Jatropha is a small but versatile bush/tree from the Euphorbiaceae family. The tree flowers and produces clusters of about 10-15 fruits with a seed containing high concentrations of oil. Jatropha Curcas L. is gaining a lot of attention as a potential feedstock for biodiesel production due to its high oil content and ability to grow in less than ideal conditions. However, harvesting and logistical challenges have kept the plant from being grown in large scale production in places where there is not an abundance of low cost labor. Historically, most of the Jatropha has been grown in tropical areas including Africa and Asia, especially India. More recently, it has been grown on most continents around the world. The green shading on the map below indicates the primary areas where Jatropha is grown. These areas are mainly inside the tropics and are not known to have land of good quality. This low maintenance plant has generally proven to be resistant to local pests under common cultivation practices and can produce seeds containing up to 40 percent oil. While Jatropha is touted as being able to survive in poor soils with very little fertilizer and water, the fruit (and thus oil) yields increase significantly with increased soil fertility and water.

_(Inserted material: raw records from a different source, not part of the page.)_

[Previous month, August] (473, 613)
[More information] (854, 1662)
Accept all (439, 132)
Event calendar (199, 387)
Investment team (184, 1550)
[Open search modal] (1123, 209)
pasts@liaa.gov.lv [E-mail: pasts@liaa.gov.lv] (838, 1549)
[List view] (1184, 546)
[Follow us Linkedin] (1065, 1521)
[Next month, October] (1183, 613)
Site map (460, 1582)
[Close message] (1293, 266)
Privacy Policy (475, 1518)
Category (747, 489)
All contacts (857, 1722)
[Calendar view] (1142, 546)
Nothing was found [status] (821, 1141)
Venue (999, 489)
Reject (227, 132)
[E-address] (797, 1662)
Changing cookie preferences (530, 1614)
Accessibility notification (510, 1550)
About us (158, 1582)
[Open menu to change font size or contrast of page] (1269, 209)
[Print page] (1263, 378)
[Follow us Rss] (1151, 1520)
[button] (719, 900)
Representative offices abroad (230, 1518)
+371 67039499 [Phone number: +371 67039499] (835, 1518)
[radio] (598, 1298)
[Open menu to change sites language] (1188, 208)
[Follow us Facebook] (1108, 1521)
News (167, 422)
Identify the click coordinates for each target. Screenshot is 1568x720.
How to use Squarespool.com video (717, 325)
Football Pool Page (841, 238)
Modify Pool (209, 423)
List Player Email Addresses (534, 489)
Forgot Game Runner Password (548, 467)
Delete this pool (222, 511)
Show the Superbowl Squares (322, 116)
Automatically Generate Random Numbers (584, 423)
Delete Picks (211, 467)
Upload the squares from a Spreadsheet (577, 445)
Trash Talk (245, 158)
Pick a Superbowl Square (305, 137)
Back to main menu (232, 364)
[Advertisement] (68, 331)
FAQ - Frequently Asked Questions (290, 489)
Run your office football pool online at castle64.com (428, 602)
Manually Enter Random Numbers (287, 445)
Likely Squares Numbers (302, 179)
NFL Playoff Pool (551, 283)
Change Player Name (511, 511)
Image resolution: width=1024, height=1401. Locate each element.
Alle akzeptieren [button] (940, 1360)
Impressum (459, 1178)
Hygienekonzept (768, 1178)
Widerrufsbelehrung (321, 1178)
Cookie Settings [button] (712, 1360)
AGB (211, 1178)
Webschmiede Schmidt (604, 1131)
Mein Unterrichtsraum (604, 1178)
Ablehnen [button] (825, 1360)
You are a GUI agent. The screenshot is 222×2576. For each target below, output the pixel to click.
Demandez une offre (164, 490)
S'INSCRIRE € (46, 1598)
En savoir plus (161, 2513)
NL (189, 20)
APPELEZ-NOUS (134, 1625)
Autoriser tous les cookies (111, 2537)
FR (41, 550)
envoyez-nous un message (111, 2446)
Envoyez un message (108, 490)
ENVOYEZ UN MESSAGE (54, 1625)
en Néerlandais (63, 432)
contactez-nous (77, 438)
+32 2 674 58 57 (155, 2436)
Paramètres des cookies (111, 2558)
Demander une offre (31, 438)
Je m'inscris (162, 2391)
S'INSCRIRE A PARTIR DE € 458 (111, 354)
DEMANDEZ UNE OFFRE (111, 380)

For example, adding small amounts of magnesium, sulfur, and calcium have a significant impact on improving yields. Jatropha can survive in areas with annual rainfall of 8-12 inches. In extreme conditions, plants will survive drought by dropping its leaves to reduce transpiration loss. In fact, this resilient plant can survive three full years of drought before it would die. However, fruit production is very low during these drought years. While Jatropha is most commonly grown in low altitude regions that are relatively warm, it can grow at higher altitudes but can only handle a slight frost.